Overview
TODO: Write introduction. Goal is to build a cross compiler targeting pdp11-aout.
TODO: What kind of joint header do I want across all the articles in a set, linking them together?
This document guides you through building a cross compiler using GCC on FreeBSD. This cross compiler will run on a modern AMD64 machine but emit code which runs on a DEC PDP-11. In addition to the compiler, these instructions also build associated tooling like an assembler, linker, etc.
In this manner, modern programming tools like make
, git
, vi
, and more can
be used to write modern C in your usual style while targeting the PDP-11.
Installation
These instructions were tested on FreeBSD 12 with GCC 7.3.0 from ports as the host compiler. The cross compiler was built from the GCC 10.2.0 and Binutils 2.35.1 source code.
Building GCC requires GNU Make. On FreeBSD either install via pkg install
gmake
or build from ports under devel/gmake
. On Linux your make
command is
probably gmake
in disguise. Run make --version
and see if the first line is
something like GNU Make 4.2.1
.
In addition to GCC, we will also need to compile GNU Binutils since it contains the assembler, linker, and other necessary tools.
Obtain suitable source code tarballs from these links.
I like to build all my cross compilers under one folder in my home directory, each with a version specific sub-folder.
setenv PREFIX "$HOME/cross-compiler/pdp11-gcc10.2.0"
Remember to make any $PATH
changes permanent. For tcsh
on FreeBSD, this
means editing ~/.cshrc
. To set the $PATH
for this session, execute the
following.
setenv PATH "$PREFIX/bin:$PATH"
The $TARGET
environment variable is critical as it tells GCC what kind of
cross compiler we desire. In our case, this target
triplet is requesting code for the
PDP-11 architecture, wrapped in an a.out
container, with no hosted
environment. That means this is a bare-metal target. There will be no C
standard library, only the C language itself.
setenv TARGET pdp11-aout
Both GCC and binutils are best built from outside the source tree. Make two directories to hold the build detritus. Use a clean build directory each time you reconfigure or rebuild.
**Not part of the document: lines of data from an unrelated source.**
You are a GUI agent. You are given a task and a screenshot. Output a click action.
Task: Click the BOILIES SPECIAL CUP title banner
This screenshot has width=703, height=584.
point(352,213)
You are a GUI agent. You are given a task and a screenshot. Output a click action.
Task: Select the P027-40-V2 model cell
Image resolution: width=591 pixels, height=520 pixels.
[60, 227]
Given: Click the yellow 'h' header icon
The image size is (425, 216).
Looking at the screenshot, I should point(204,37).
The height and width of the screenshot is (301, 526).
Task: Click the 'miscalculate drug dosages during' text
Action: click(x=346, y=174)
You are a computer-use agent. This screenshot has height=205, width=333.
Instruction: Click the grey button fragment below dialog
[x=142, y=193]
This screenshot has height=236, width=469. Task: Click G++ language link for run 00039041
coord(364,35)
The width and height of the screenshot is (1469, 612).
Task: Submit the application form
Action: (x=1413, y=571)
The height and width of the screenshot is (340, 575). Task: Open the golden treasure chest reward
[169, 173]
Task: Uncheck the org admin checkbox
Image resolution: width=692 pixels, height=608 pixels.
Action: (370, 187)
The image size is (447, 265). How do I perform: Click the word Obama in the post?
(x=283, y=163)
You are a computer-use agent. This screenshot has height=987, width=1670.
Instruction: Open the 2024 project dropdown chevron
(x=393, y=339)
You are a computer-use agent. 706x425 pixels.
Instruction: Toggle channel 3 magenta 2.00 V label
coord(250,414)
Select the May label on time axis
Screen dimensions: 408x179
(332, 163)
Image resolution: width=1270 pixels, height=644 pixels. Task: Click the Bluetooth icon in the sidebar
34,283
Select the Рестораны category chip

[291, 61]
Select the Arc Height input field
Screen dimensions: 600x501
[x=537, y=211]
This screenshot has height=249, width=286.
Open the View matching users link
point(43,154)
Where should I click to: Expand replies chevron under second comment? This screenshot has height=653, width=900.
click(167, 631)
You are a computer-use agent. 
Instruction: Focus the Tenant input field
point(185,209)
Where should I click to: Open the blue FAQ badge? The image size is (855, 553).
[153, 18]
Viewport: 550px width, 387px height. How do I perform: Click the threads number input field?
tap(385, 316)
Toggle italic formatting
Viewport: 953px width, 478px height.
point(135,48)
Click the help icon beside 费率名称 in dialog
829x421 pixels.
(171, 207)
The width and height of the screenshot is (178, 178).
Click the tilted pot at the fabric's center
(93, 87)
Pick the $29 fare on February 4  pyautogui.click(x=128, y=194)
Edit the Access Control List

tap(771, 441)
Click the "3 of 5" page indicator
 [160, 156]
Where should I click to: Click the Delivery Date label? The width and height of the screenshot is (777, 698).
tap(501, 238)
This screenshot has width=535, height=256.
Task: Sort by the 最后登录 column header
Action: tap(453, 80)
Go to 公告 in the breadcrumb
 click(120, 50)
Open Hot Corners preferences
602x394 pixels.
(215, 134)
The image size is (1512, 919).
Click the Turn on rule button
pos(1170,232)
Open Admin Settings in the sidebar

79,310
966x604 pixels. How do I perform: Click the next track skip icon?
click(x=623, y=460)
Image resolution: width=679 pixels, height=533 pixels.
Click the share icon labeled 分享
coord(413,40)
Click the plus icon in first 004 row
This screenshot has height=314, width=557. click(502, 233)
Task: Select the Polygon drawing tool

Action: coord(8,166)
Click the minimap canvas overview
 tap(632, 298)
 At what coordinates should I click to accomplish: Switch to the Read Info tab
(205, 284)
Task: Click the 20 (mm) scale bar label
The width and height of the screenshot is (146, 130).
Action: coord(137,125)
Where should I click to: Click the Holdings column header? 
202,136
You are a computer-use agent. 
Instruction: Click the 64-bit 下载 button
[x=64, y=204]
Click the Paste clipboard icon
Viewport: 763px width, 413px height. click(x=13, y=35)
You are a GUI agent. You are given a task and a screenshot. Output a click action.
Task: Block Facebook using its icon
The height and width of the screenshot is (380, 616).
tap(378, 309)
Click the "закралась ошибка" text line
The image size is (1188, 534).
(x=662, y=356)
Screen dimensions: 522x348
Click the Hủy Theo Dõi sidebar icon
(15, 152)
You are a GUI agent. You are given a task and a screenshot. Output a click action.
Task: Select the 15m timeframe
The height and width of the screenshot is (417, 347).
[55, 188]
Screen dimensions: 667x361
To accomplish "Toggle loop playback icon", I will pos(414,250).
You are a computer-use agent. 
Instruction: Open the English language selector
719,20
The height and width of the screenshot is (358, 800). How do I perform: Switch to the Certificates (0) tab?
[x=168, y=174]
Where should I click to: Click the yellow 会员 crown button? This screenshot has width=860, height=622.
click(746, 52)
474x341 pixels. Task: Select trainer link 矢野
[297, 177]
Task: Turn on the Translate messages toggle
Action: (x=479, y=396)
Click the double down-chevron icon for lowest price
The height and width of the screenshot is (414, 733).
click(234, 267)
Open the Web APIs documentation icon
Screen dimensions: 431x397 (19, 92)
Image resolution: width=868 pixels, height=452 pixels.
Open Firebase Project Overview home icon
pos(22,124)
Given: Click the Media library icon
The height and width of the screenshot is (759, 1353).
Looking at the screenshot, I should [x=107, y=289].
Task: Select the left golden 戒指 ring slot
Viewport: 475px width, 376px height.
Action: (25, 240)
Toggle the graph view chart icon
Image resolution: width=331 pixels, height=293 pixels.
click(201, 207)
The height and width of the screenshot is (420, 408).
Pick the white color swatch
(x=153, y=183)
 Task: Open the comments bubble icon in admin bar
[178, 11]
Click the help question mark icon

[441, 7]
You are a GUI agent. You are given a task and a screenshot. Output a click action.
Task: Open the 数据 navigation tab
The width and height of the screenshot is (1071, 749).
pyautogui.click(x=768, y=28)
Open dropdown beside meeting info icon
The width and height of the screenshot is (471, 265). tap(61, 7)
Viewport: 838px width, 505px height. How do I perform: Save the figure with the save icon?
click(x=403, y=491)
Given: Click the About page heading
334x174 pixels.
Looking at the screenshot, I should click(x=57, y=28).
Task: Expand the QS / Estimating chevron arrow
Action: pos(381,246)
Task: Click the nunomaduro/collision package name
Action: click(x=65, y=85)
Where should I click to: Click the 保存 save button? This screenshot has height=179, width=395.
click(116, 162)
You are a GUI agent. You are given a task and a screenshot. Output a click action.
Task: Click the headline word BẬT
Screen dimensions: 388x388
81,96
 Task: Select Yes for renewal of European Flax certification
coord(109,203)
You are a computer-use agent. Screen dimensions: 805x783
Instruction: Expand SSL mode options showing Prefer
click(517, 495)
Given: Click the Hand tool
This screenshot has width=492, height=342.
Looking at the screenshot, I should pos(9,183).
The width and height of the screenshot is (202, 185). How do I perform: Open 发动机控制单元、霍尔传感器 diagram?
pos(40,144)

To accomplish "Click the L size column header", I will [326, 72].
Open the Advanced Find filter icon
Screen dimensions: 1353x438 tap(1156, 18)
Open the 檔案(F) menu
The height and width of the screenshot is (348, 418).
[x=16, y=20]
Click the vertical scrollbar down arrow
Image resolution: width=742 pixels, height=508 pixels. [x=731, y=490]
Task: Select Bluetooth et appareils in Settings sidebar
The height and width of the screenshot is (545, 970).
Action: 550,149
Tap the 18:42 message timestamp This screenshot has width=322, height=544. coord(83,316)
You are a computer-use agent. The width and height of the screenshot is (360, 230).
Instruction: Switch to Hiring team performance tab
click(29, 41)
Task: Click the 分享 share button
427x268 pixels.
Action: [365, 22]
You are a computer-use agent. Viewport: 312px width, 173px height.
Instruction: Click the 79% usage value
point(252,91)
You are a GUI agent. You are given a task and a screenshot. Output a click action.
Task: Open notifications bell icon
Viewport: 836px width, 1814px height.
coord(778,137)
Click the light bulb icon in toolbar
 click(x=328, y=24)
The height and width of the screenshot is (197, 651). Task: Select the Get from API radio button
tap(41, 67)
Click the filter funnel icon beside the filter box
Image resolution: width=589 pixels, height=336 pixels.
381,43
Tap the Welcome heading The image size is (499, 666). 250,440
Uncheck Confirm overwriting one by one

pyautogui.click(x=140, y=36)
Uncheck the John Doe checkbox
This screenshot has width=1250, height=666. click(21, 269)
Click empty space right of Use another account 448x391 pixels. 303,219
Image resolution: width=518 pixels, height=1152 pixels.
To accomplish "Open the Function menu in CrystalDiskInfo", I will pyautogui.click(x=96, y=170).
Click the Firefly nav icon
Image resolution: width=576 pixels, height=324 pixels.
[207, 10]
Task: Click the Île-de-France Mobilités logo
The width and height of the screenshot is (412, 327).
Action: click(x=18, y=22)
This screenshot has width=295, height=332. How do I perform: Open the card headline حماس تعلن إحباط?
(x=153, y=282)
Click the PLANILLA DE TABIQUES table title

cd $HOME/cross-compiler/pdp11-gcc10.2.0
mkdir workdir-binutils
mkdir workdir-gcc
Build binutils first. Assuming you saved the source code in
~/cross-compiler/pdp11-gcc10.2.0/
, simply do the following.
cd $HOME/cross-compiler/pdp11-gcc10.2.0
tar xzf binutils-2.35.1.tar.gz
cd workdir-binutils
Now configure, build and install binutils.
../binutils-2.35.1/configure --target=$TARGET --prefix="$PREFIX" \
--with-sysroot --disable-nls --disable-werror
gmake
gmake install
Verify that you can access a series of files in your $PATH
named
pdp11-aout-*
(e.g. pdp11-aout-as
), and that checking their version with
pdp11-aout-as --version
results in something like GNU Binutils 2.35.1
.
With binutils built and installed, now it’s time to build GCC.
Follow a similar process to unpack the source code, but note the new
requirement to download dependencies. In older versions of GCC this command was
./contrib/download-dependencies
instead of
./contrib/download-prerequisites
.
cd $HOME/cross-compiler/pdp11-gcc10.2.0
tar xzf gcc-10.2.0.tar.gz
cd gcc-10.2.0
./contrib/download-prerequisites
cd ../workdir-gcc
Configuring GCC proceeds similarly to binutils. Both GNU as
and GNU ld
are
part of binutils, hence the directive informing GCC to use them.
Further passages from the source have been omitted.